CHALLENGE :: Transfer the listing lines starting at the line containing "You are a computer-use agent." and ending at the line containing "tap(580, 317)", requests included, adding 43 to every coordinate in the answers. Leave the pictures out.

PROVIDED RECORDS ::
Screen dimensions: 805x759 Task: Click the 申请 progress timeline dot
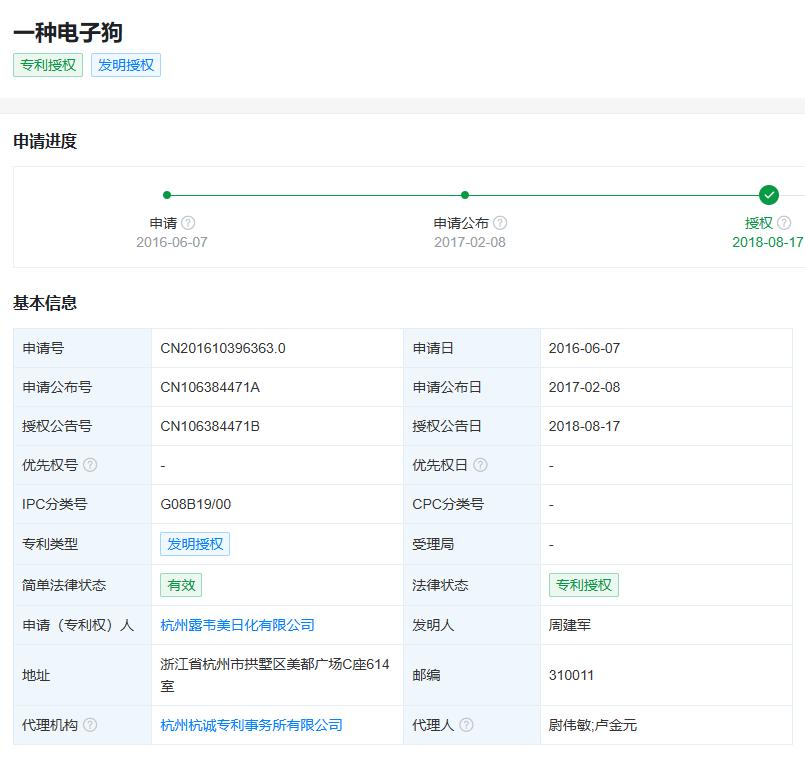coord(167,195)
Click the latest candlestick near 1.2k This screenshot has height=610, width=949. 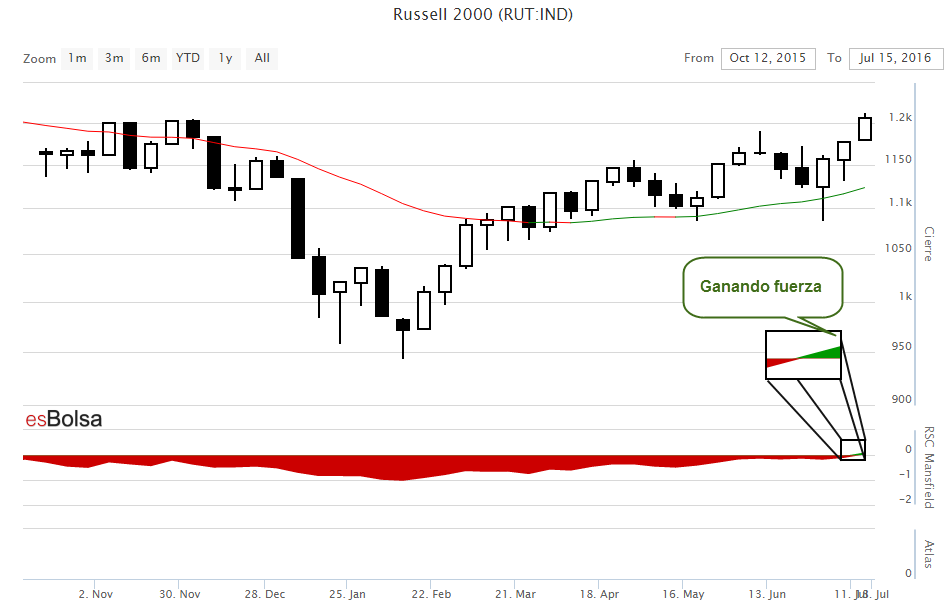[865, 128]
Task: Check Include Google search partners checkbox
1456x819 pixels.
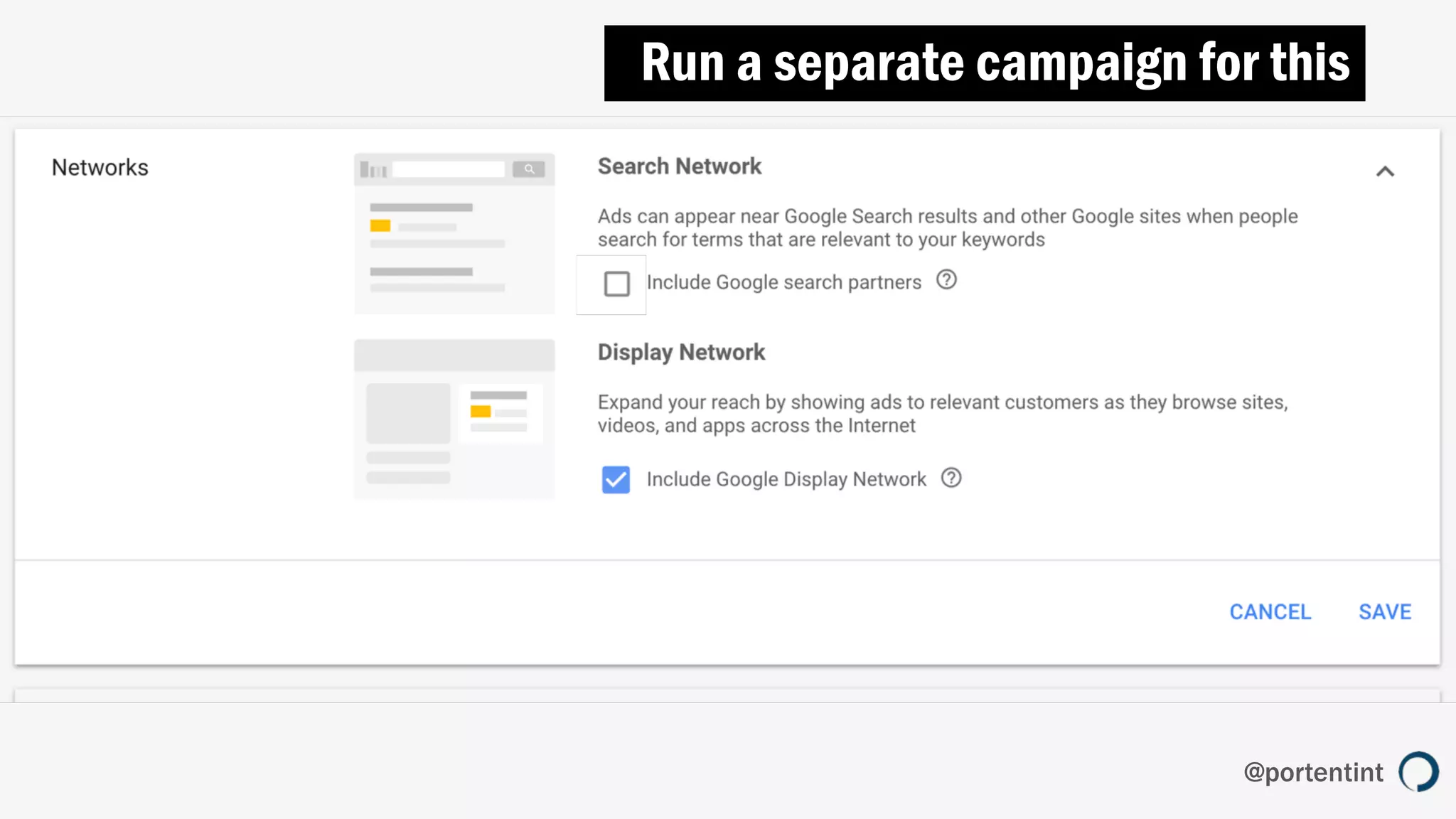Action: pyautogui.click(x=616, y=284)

--

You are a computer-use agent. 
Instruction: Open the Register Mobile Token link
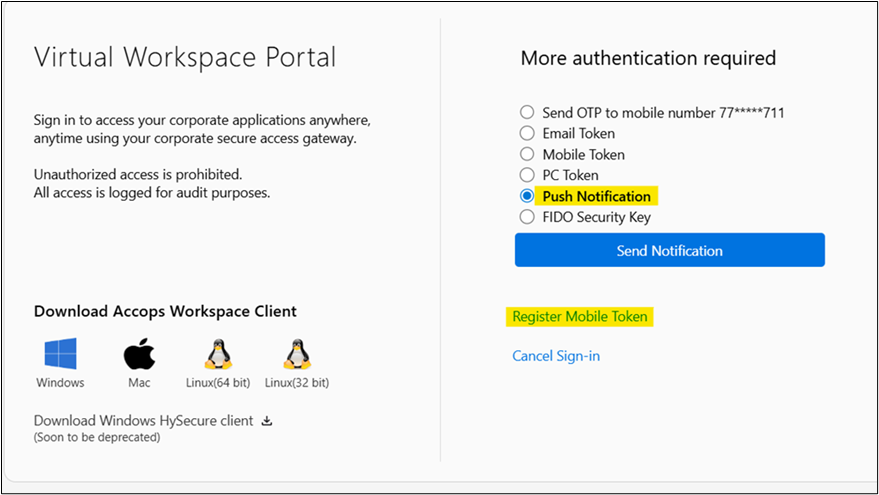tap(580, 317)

OUTPUT FOR THIS EXERCISE ::
You are a computer-use agent. 
Instruction: Open the Register Mobile Token link
tap(623, 360)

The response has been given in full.